LISTED RECORDS
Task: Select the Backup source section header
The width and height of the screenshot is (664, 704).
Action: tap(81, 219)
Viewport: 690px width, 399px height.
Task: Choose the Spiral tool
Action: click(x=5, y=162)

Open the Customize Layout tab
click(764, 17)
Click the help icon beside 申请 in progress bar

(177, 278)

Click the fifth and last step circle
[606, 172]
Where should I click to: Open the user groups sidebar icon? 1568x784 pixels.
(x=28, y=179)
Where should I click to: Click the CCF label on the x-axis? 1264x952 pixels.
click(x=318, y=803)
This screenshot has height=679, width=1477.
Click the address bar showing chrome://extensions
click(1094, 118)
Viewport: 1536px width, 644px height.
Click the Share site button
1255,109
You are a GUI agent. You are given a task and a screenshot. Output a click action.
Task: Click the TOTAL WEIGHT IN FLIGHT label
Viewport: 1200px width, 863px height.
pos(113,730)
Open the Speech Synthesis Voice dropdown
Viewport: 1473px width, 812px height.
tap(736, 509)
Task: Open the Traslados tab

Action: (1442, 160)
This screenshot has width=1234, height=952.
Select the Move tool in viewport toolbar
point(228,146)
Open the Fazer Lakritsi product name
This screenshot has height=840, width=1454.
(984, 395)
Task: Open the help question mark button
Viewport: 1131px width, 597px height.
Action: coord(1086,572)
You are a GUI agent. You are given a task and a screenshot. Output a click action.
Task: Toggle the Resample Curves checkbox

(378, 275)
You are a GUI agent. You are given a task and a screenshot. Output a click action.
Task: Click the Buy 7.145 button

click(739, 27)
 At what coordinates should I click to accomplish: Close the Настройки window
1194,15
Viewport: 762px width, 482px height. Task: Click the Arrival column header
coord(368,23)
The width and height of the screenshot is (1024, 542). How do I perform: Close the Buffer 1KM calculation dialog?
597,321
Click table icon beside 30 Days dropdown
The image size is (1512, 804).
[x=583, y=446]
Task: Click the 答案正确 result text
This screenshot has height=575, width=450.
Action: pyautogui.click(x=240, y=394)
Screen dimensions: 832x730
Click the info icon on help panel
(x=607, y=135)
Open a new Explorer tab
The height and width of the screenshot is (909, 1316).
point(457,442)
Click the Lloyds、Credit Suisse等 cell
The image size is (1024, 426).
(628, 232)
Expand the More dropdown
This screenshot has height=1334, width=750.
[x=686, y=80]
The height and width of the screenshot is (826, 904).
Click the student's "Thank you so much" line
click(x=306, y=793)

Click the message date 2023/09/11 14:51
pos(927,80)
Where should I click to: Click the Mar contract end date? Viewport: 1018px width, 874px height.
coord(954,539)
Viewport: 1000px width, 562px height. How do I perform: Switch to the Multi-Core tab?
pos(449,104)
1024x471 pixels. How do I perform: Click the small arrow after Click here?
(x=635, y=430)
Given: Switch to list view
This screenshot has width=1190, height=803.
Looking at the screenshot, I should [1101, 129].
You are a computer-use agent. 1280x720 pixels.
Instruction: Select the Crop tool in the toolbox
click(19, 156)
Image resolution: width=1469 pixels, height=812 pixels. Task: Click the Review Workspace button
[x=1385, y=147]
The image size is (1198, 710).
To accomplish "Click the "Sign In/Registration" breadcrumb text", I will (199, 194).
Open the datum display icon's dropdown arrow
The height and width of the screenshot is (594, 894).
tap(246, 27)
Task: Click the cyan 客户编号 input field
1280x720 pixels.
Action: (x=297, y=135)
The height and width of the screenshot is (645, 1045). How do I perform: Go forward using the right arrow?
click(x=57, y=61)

INSTRUCTIONS TO FOLLOW
Please copy the material above line for line, with no changes.

CORRECT OUTPUT
Task: Select the Backup source section header
The width and height of the screenshot is (664, 704).
Action: tap(81, 219)
Viewport: 690px width, 399px height.
Task: Choose the Spiral tool
Action: click(x=5, y=162)

Open the Customize Layout tab
click(764, 17)
Click the help icon beside 申请 in progress bar

(177, 278)

Click the fifth and last step circle
[606, 172]
Where should I click to: Open the user groups sidebar icon? 1568x784 pixels.
(x=28, y=179)
Where should I click to: Click the CCF label on the x-axis? 1264x952 pixels.
click(x=318, y=803)
This screenshot has height=679, width=1477.
Click the address bar showing chrome://extensions
click(1094, 118)
Viewport: 1536px width, 644px height.
Click the Share site button
1255,109
You are a GUI agent. You are given a task and a screenshot. Output a click action.
Task: Click the TOTAL WEIGHT IN FLIGHT label
Viewport: 1200px width, 863px height.
pos(113,730)
Open the Speech Synthesis Voice dropdown
Viewport: 1473px width, 812px height.
tap(736, 509)
Task: Open the Traslados tab

Action: (1442, 160)
This screenshot has width=1234, height=952.
Select the Move tool in viewport toolbar
point(228,146)
Open the Fazer Lakritsi product name
This screenshot has height=840, width=1454.
(984, 395)
Task: Open the help question mark button
Viewport: 1131px width, 597px height.
Action: coord(1086,572)
You are a GUI agent. You are given a task and a screenshot. Output a click action.
Task: Toggle the Resample Curves checkbox

(378, 275)
You are a GUI agent. You are given a task and a screenshot. Output a click action.
Task: Click the Buy 7.145 button

click(739, 27)
 At what coordinates should I click to accomplish: Close the Настройки window
1194,15
Viewport: 762px width, 482px height. Task: Click the Arrival column header
coord(368,23)
The width and height of the screenshot is (1024, 542). How do I perform: Close the Buffer 1KM calculation dialog?
597,321
Click table icon beside 30 Days dropdown
The image size is (1512, 804).
[x=583, y=446]
Task: Click the 答案正确 result text
This screenshot has height=575, width=450.
Action: pyautogui.click(x=240, y=394)
Screen dimensions: 832x730
Click the info icon on help panel
(x=607, y=135)
Open a new Explorer tab
The height and width of the screenshot is (909, 1316).
point(457,442)
Click the Lloyds、Credit Suisse等 cell
The image size is (1024, 426).
(628, 232)
Expand the More dropdown
This screenshot has height=1334, width=750.
[x=686, y=80]
The height and width of the screenshot is (826, 904).
Click the student's "Thank you so much" line
click(x=306, y=793)

Click the message date 2023/09/11 14:51
pos(927,80)
Where should I click to: Click the Mar contract end date? Viewport: 1018px width, 874px height.
coord(954,539)
Viewport: 1000px width, 562px height. How do I perform: Switch to the Multi-Core tab?
pos(449,104)
1024x471 pixels. How do I perform: Click the small arrow after Click here?
(x=635, y=430)
Given: Switch to list view
This screenshot has width=1190, height=803.
Looking at the screenshot, I should [1101, 129].
You are a computer-use agent. 1280x720 pixels.
Instruction: Select the Crop tool in the toolbox
click(19, 156)
Image resolution: width=1469 pixels, height=812 pixels. Task: Click the Review Workspace button
[x=1385, y=147]
The image size is (1198, 710).
To accomplish "Click the "Sign In/Registration" breadcrumb text", I will (199, 194).
Open the datum display icon's dropdown arrow
The height and width of the screenshot is (594, 894).
tap(246, 27)
Task: Click the cyan 客户编号 input field
1280x720 pixels.
Action: (x=297, y=135)
The height and width of the screenshot is (645, 1045). How do I perform: Go forward using the right arrow?
click(x=57, y=61)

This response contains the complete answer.